Von der Fertigstellung zur Eingliederung! Für die Kunststofffertigstellung der vestibulären und oralen Anteile der Prothese trug die Kunststofftechnikerin Wachs an, modellierte Zähne, Konturen und Zahnfleischpartien aus, erstellte Vorwälle der fertig ausmodellierten Prothese und entfernte danach alle Wachsanteile restlos.
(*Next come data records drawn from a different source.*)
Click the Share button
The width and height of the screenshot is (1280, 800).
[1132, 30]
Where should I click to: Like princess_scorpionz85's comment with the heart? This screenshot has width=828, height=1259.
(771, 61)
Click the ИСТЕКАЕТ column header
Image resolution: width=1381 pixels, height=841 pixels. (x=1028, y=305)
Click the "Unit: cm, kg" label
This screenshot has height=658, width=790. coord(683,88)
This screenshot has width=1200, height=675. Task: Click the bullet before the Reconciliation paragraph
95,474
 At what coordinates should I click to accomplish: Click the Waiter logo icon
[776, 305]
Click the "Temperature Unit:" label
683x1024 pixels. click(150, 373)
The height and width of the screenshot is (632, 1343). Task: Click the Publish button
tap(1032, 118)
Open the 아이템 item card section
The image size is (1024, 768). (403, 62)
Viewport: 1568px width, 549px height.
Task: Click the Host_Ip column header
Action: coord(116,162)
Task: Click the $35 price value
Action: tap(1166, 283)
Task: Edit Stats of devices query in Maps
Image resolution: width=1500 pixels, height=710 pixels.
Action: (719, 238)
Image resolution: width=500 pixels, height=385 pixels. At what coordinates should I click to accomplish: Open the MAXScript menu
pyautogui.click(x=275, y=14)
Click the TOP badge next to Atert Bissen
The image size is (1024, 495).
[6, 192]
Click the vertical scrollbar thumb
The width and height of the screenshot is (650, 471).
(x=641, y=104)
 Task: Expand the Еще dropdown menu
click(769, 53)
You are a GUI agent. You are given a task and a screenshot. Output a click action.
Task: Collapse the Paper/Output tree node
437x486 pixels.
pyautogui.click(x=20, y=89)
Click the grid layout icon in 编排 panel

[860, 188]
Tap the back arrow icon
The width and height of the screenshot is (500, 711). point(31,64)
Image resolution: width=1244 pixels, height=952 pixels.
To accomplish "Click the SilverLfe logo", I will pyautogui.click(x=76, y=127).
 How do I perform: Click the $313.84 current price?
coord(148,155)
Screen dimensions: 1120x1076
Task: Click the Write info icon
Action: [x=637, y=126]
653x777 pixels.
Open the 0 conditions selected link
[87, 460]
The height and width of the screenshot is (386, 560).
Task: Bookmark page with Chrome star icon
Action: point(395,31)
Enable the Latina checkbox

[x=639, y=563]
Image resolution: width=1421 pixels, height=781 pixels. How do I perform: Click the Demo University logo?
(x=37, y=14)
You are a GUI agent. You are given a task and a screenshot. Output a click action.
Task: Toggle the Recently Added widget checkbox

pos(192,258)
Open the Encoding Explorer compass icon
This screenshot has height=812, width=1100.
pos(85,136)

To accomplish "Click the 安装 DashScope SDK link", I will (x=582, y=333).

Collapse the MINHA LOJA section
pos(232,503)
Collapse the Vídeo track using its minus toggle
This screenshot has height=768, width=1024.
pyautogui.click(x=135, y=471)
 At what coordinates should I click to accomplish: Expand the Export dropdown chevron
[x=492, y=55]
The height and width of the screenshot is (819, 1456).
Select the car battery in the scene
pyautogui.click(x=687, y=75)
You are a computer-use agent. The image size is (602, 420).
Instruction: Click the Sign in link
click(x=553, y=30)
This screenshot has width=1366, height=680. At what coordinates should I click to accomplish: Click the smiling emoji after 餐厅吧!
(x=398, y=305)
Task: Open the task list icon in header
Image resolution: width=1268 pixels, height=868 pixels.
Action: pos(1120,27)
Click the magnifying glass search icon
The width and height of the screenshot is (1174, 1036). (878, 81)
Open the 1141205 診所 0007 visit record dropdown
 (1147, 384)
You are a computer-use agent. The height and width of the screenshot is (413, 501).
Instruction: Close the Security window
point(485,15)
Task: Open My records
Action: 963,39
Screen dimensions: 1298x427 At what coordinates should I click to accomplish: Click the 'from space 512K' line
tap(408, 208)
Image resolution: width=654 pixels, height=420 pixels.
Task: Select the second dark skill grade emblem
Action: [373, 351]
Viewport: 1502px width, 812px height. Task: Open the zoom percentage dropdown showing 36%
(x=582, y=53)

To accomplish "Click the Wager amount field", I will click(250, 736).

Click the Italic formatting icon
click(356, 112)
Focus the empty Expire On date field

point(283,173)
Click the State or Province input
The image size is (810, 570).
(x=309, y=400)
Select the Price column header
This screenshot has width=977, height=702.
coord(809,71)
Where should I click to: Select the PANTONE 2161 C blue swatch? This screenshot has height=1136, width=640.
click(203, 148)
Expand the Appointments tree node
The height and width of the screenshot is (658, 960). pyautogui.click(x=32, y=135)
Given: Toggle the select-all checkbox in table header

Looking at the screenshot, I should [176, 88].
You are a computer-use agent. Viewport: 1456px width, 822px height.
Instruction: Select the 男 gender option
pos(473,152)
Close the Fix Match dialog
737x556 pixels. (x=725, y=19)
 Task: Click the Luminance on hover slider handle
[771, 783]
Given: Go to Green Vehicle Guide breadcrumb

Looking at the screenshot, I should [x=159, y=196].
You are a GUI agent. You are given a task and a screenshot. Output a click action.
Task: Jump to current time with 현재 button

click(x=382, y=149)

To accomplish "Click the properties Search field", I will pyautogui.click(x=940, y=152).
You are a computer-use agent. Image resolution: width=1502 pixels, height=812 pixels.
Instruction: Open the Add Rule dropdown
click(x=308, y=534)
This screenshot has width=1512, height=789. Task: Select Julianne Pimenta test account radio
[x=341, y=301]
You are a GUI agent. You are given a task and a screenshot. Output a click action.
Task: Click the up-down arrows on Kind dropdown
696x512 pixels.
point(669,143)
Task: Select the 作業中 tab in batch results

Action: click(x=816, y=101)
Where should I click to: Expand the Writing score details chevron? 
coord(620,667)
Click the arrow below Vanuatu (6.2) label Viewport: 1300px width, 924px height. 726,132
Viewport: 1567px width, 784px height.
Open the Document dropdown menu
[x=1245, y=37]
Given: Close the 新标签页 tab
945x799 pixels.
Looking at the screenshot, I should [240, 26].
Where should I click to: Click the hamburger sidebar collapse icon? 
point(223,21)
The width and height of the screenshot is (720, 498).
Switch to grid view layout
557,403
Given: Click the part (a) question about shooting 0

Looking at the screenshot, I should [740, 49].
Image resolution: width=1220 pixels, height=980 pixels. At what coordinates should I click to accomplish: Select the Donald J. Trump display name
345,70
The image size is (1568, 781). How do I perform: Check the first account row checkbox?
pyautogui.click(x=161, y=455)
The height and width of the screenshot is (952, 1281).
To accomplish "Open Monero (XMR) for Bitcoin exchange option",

Um die Kronen beim Sandstrahlen der PEEK-Basis nicht zu verletzen, deckte sie diese mithilfe eines dünn aufgetragenen Silikonschutzfilms ab, der sich anschließend leicht wieder entfernen ließ.
Für den sicheren Verbund mit dem Prothesenkunststoff aktivierte sie die PEEK-Oberflächen mithilfe eines Haftvermittlers und deckte sie mit rosafarbenem Opaker ab. Nach dem Isolieren des Modells und Aufbringen eines Vaselinefilms auf den Kronen ließ sie die Prothese in drei Stufen anlaufen: Die Bereiche des vestibulären Zahnfleischsaums füllte sie der Papille folgend girlandenförmig zunächst mit einem helleren Kunststoff. Im zweiten Schritt ergänzte sie die erste Schicht mit intensiver gefärbtem Kunststoff, in welchen rote Vinylfasern eingemischt worden waren. Im letzten Schritt fixierte sie die Vorwälle und goss den Gießkunststoff über den Kanal in den verbliebenen Hohlraum.